Problem to work on: Print, exactly as they appear in the listing below, the lines from the line with "Image resolution: width=1728, height=1117." to the line with "[Follow on Pinterest]", with both end lines kept.

[Data in this exercise — start]

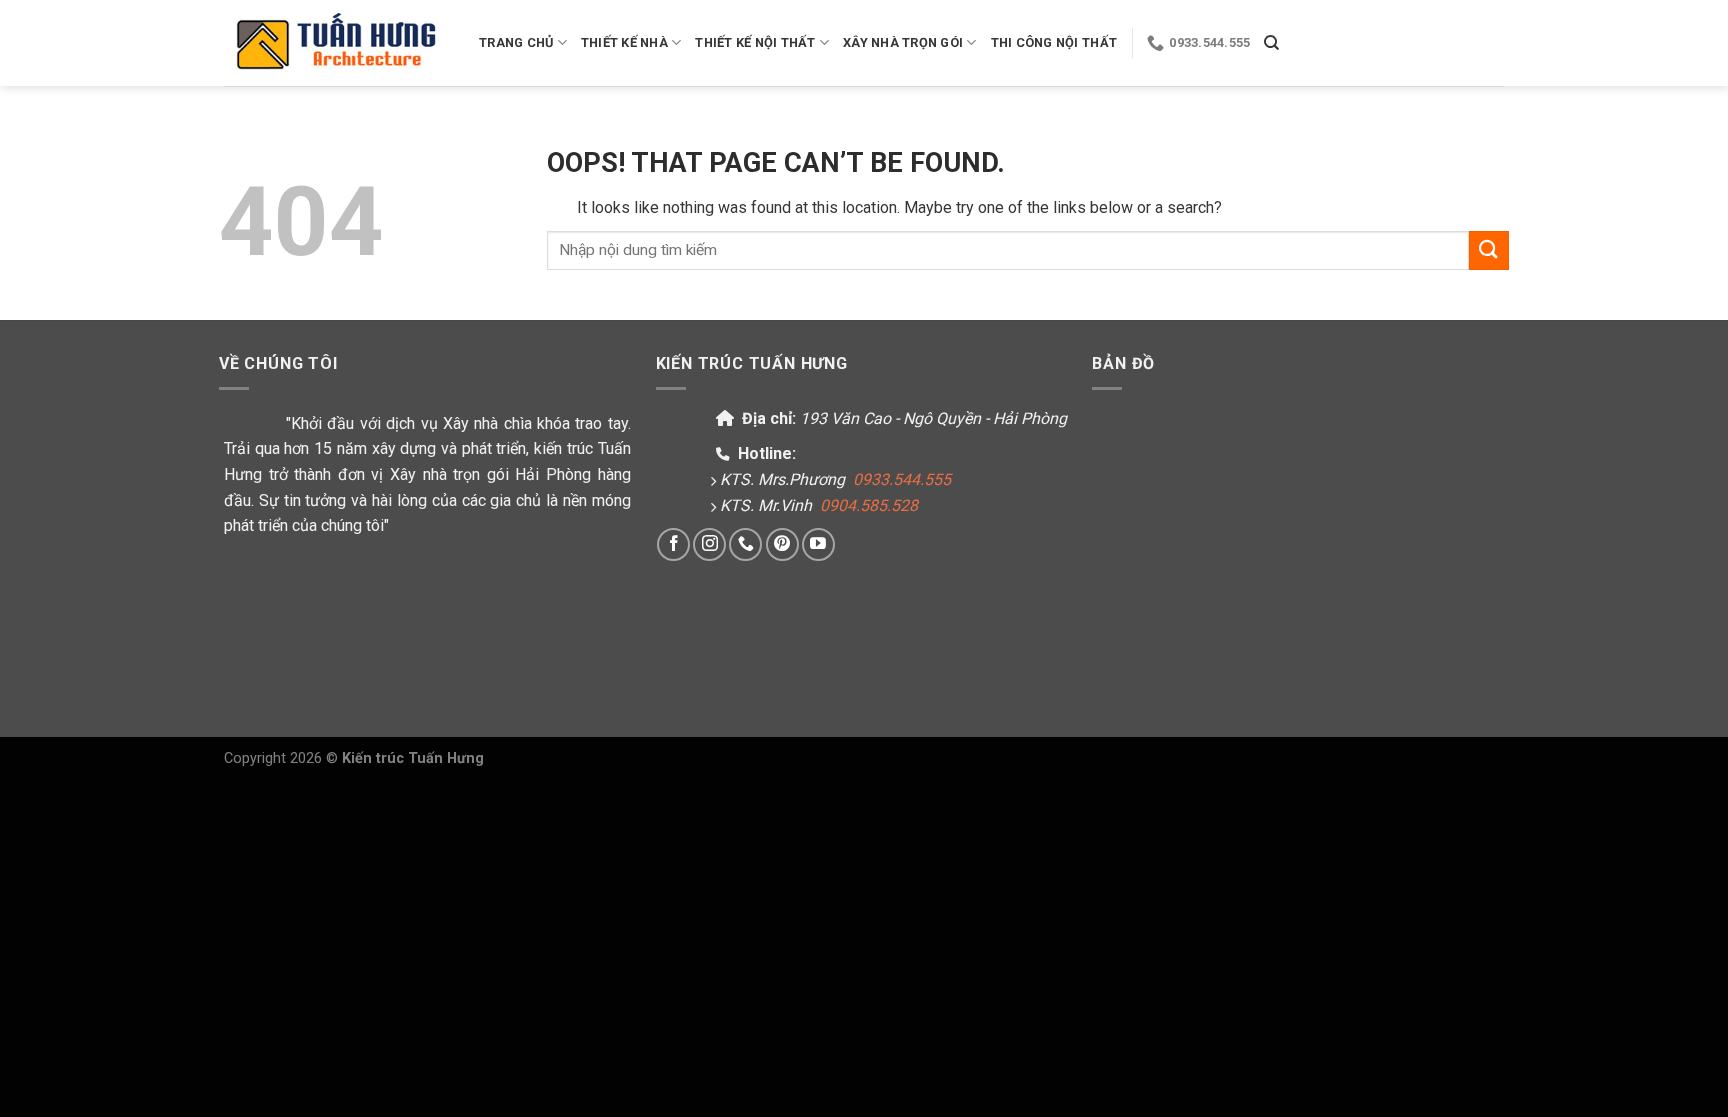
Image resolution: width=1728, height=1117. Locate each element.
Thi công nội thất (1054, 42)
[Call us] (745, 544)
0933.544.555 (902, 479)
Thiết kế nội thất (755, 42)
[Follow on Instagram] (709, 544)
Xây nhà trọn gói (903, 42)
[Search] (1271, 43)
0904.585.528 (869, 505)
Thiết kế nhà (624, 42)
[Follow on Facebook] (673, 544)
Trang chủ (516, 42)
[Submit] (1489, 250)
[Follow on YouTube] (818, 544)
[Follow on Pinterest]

[Data in this exercise — finish]
[Data in this exercise — start]

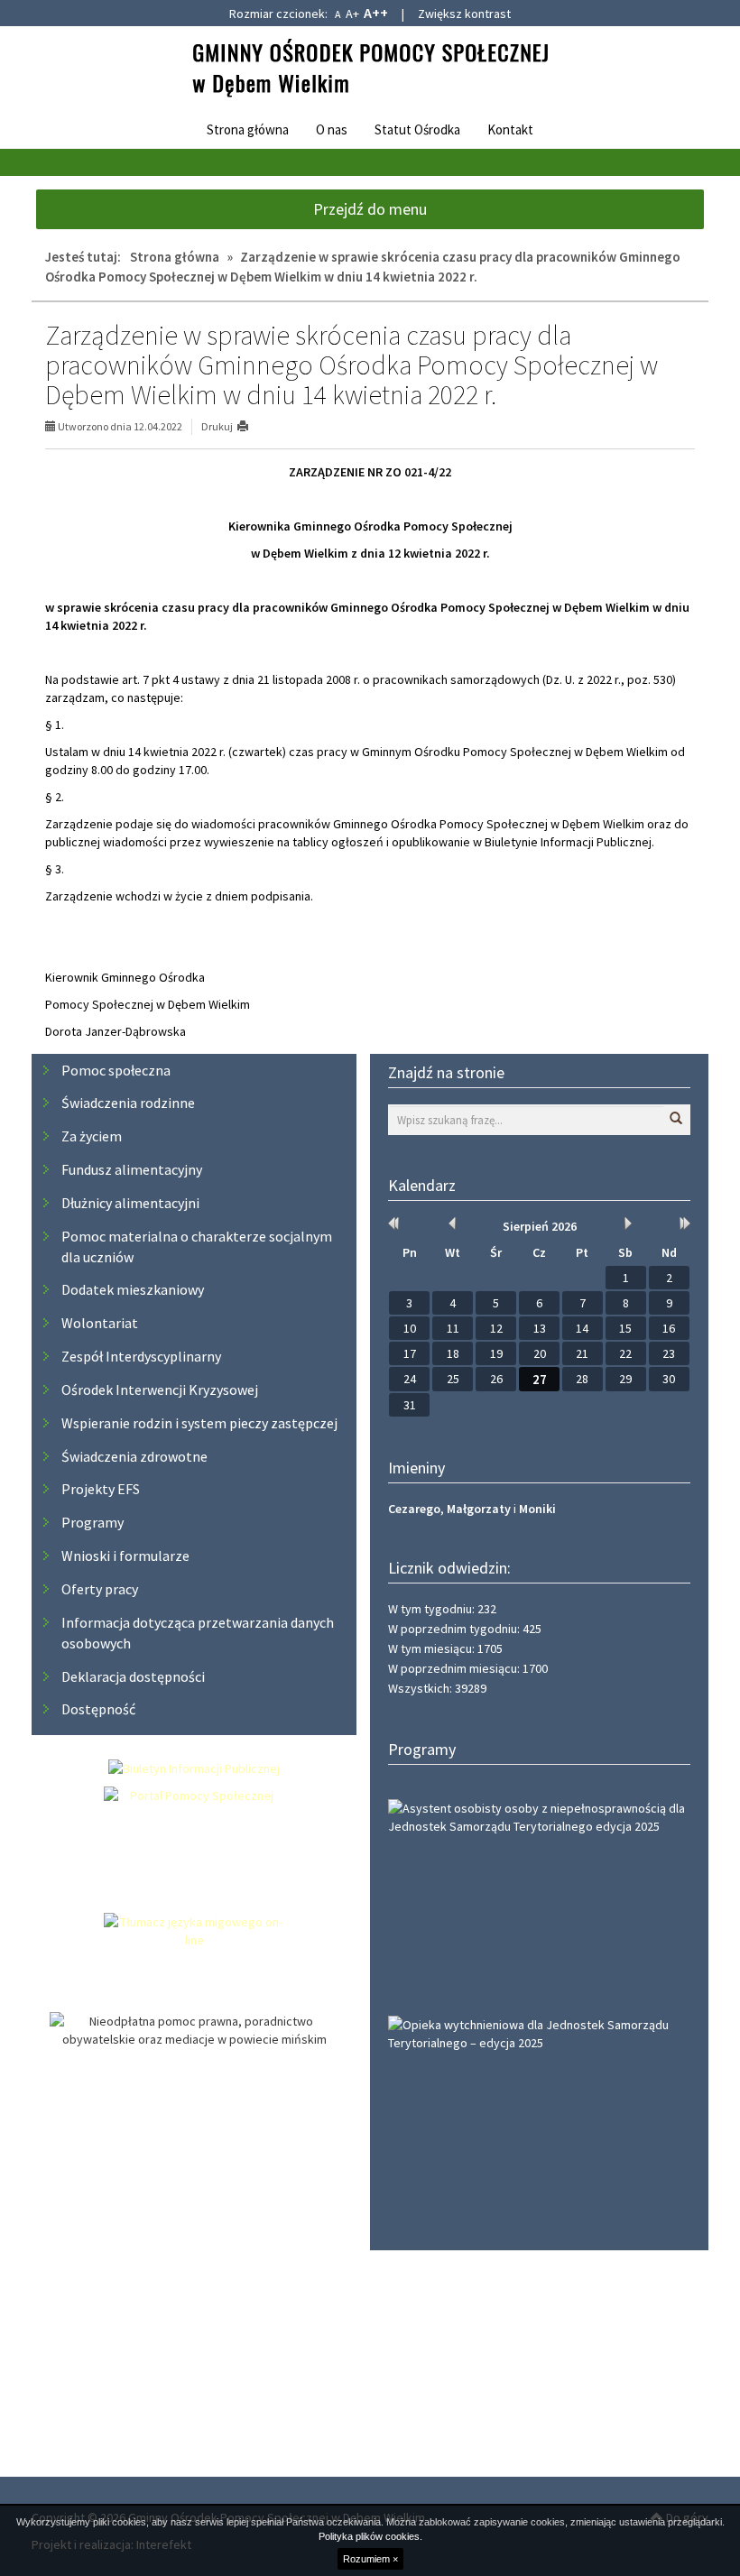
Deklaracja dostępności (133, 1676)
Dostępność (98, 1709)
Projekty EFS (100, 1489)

[Data in this exercise — finish]
[Data in this exercise — start]

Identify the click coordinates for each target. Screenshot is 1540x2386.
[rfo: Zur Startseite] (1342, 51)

[Data in this exercise — finish]

Response to the exercise:
Image resolution: width=1728, height=1117. Locate each element.
Thi công nội thất (1054, 42)
[Call us] (745, 544)
0933.544.555 (902, 479)
Thiết kế nội thất (755, 42)
[Follow on Instagram] (709, 544)
Xây nhà trọn gói (903, 42)
[Search] (1271, 43)
0904.585.528 (869, 505)
Thiết kế nhà (624, 42)
[Follow on Facebook] (673, 544)
Trang chủ (516, 42)
[Submit] (1489, 250)
[Follow on YouTube] (818, 544)
[Follow on Pinterest]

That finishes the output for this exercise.